The jewelled chameleon (Furcifer campani), also commonly known as Campan's chameleon or the Madagascar forest chameleon, is a species of lizard in the family Chamaeleonidae. The species is endemic to the central highlands of Madagascar, where it is threatened by bush fires and habitat loss.

==Etymology==
The specific name, campani, is in honour of Dominique Campan, a French resident of Madagascar.

==Description==
F. campani grows to a total length (including tail) of about 14 cm. The background colour varies from pale green through dark green to brown. There are three pale brown, lateral stripes running along each side of the body and numerous small bright-coloured spots between them.

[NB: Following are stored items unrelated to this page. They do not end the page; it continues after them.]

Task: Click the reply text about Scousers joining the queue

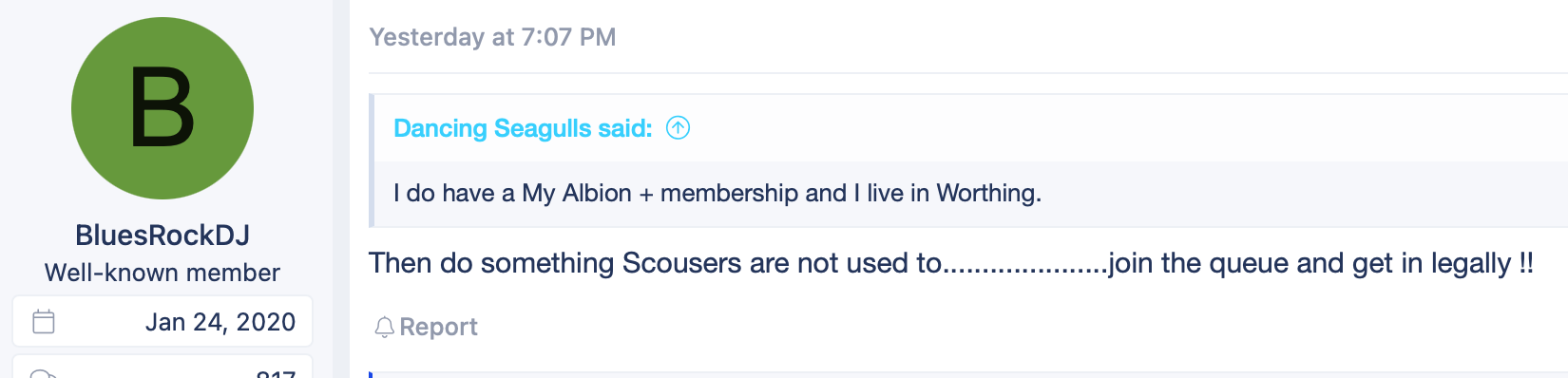Action: point(951,263)
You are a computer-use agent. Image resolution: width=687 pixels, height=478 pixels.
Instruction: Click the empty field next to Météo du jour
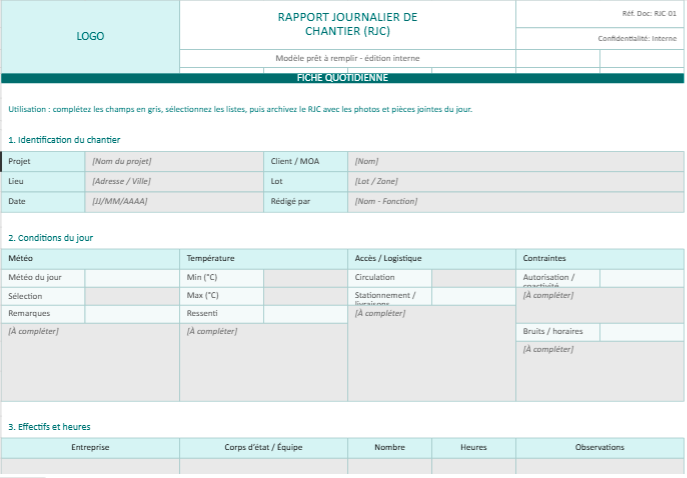click(x=132, y=277)
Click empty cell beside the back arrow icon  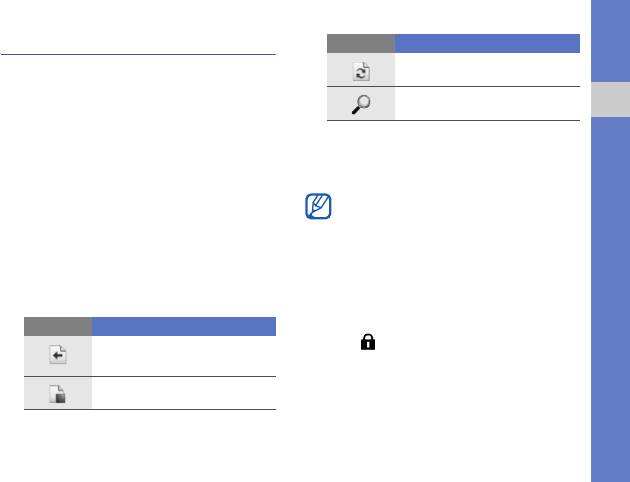pos(183,355)
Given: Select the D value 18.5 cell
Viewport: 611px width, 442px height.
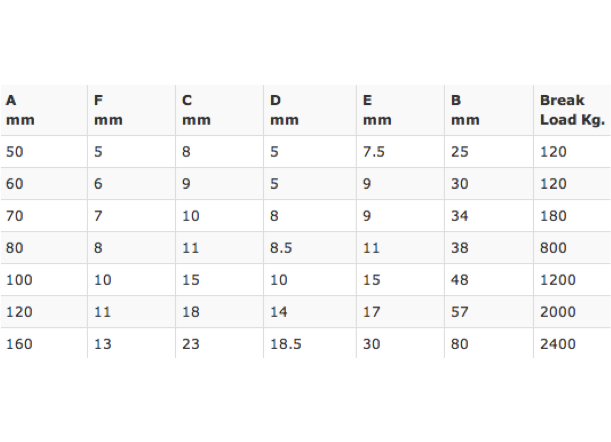Looking at the screenshot, I should point(310,343).
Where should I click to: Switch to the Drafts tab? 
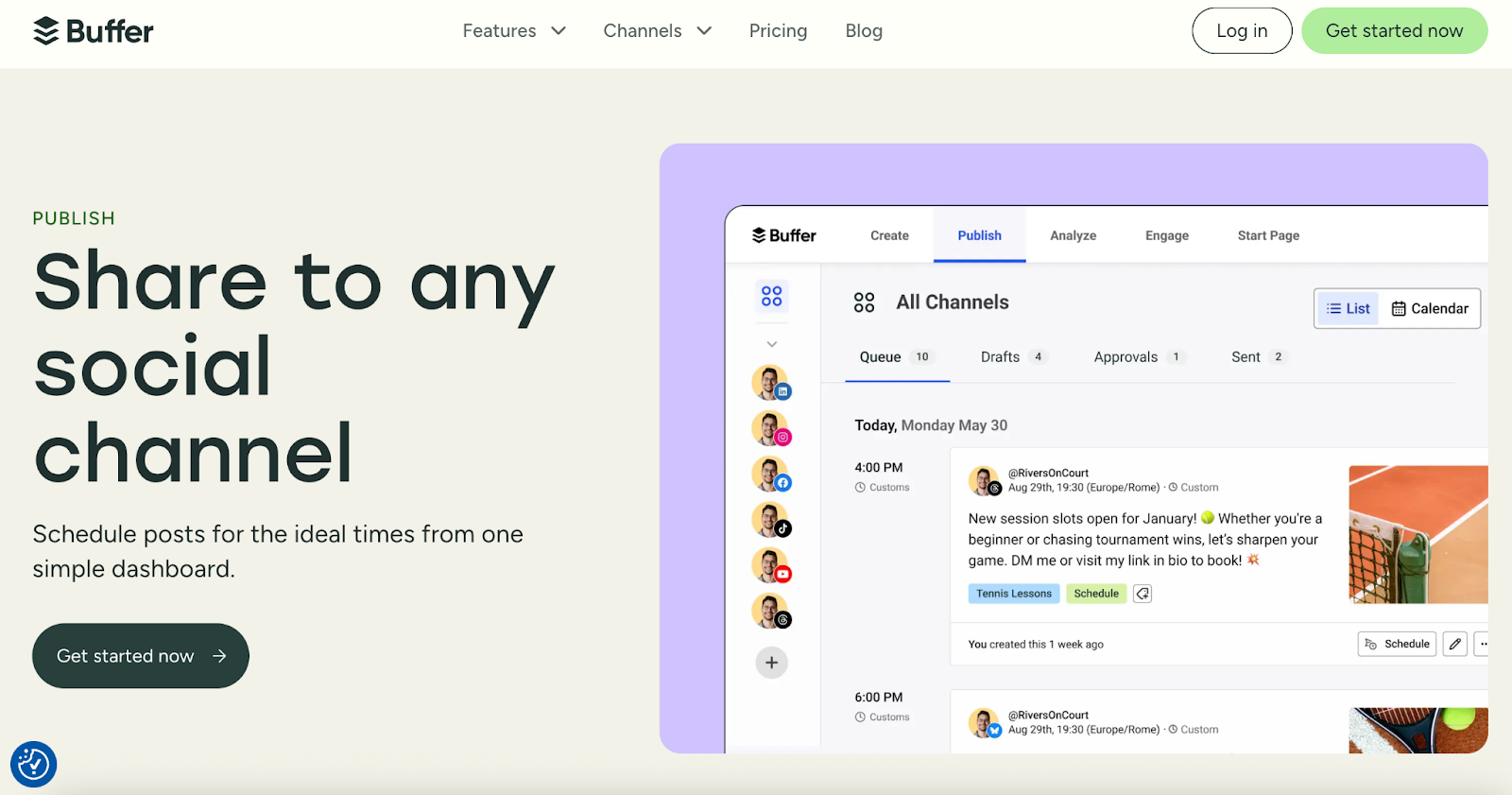tap(1000, 357)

The head is often decorated with small red spots. This chameleon has a crest running along its back composed of small projecting granules.

==Distribution and habitat==
F. campani is endemic to the central mountainous region of Madagascar where it lives at altitudes of 1850 to 2300 m. Its range extends from Ankaratra, an extinct volcano, to the Andringitra National Park, an area of 14500 km2. However, only part of this is suitable habitat, and its population is fragmented. It is a terrestrial species and its habitat is mountain grass and heathland with shrubs and isolated trees.

==Behaviour and diet==
Chameleons are ambush predators, standing still and waiting for suitable prey to come within reach. The diet of a chameleon consists largely of insects which it catches by shooting out its long tongue which has a sticky tip.

==Reproduction==
Reproduction in F. campani takes place two or three times a year. Clutches of eight to twelve eggs are laid in concealed locations. When reared in the laboratory, incubation takes about nine months at a temperature of 20 °C, and the emerging juveniles are about 23 mm long. The young grow fast and are sexually mature at three months. Some reports say that this chameleon hibernates, burying itself in leaves during the winter months.

==Conservation status==
In some areas of shrubby savannah grassland F. campani is reported to be common, but no real assessment of its abundance has been made. The IUCN Red List of Threatened Species lists it as being "Vulnerable". This is because its habitat is being cleared for agricultural production, and there is an annual cycle of burning. It shares its range with the white-lined chameleon (F. lateralis), and that species seems better able to cope with the disturbance and degradation to the habitat caused by humans. It should be safe from human disturbance in the national park, but this is not the case on the Ankaratra mountains. Exports of F. campani peaked in 1994 when over five thousand were removed from the island. Although the export of most species of chameleons from Madagascar, including F. campani, has been banned since then, some may still be being collected. The IUCN consider that steps should be taken to limit the damage done by fires to the grassland where F. campani is found.